Item-finding records
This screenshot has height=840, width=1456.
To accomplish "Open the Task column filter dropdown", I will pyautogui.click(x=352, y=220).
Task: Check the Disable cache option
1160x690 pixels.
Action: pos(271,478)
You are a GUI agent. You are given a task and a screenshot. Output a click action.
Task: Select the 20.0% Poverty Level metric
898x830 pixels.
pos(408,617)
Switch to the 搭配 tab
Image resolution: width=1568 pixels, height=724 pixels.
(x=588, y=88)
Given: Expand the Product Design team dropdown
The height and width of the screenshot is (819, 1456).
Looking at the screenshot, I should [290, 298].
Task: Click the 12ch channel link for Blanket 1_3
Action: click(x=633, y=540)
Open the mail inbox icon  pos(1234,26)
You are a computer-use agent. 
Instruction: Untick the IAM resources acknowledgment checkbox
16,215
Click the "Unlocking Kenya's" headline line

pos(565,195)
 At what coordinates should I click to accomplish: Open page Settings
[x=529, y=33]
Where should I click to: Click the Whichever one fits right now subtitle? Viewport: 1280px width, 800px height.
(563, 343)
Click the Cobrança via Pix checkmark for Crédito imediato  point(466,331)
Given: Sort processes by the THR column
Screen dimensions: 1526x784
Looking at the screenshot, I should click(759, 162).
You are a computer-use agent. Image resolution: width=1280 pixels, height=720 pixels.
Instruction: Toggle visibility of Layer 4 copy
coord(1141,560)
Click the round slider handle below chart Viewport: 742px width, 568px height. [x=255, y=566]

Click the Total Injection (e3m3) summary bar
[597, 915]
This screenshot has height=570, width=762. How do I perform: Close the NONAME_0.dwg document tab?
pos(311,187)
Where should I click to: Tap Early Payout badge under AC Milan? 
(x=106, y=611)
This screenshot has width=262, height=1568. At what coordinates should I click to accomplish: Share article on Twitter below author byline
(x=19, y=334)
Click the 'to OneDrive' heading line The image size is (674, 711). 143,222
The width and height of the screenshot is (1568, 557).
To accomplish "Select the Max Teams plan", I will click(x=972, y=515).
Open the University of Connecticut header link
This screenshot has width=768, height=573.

▸ **Requirements**
Edit the listing above by changing each "Instruction" to "Goal", and leave every other part as it is.

▸ **Answer to this task**
This screenshot has height=840, width=1456.
To accomplish "Open the Task column filter dropdown", I will pyautogui.click(x=352, y=220).
Task: Check the Disable cache option
1160x690 pixels.
Action: pos(271,478)
You are a GUI agent. You are given a task and a screenshot. Output a click action.
Task: Select the 20.0% Poverty Level metric
898x830 pixels.
pos(408,617)
Switch to the 搭配 tab
Image resolution: width=1568 pixels, height=724 pixels.
(x=588, y=88)
Given: Expand the Product Design team dropdown
The height and width of the screenshot is (819, 1456).
Looking at the screenshot, I should [290, 298].
Task: Click the 12ch channel link for Blanket 1_3
Action: click(x=633, y=540)
Open the mail inbox icon  pos(1234,26)
You are a computer-use agent. 
Goal: Untick the IAM resources acknowledgment checkbox
16,215
Click the "Unlocking Kenya's" headline line

pos(565,195)
 At what coordinates should I click to accomplish: Open page Settings
[x=529, y=33]
Where should I click to: Click the Whichever one fits right now subtitle? Viewport: 1280px width, 800px height.
(563, 343)
Click the Cobrança via Pix checkmark for Crédito imediato  point(466,331)
Given: Sort processes by the THR column
Screen dimensions: 1526x784
Looking at the screenshot, I should click(759, 162).
You are a computer-use agent. Image resolution: width=1280 pixels, height=720 pixels.
Goal: Toggle visibility of Layer 4 copy
coord(1141,560)
Click the round slider handle below chart Viewport: 742px width, 568px height. [x=255, y=566]

Click the Total Injection (e3m3) summary bar
[597, 915]
This screenshot has height=570, width=762. How do I perform: Close the NONAME_0.dwg document tab?
pos(311,187)
Where should I click to: Tap Early Payout badge under AC Milan? 
(x=106, y=611)
This screenshot has width=262, height=1568. At what coordinates should I click to accomplish: Share article on Twitter below author byline
(x=19, y=334)
Click the 'to OneDrive' heading line The image size is (674, 711). 143,222
The width and height of the screenshot is (1568, 557).
To accomplish "Select the Max Teams plan", I will click(x=972, y=515).
Open the University of Connecticut header link
This screenshot has width=768, height=573.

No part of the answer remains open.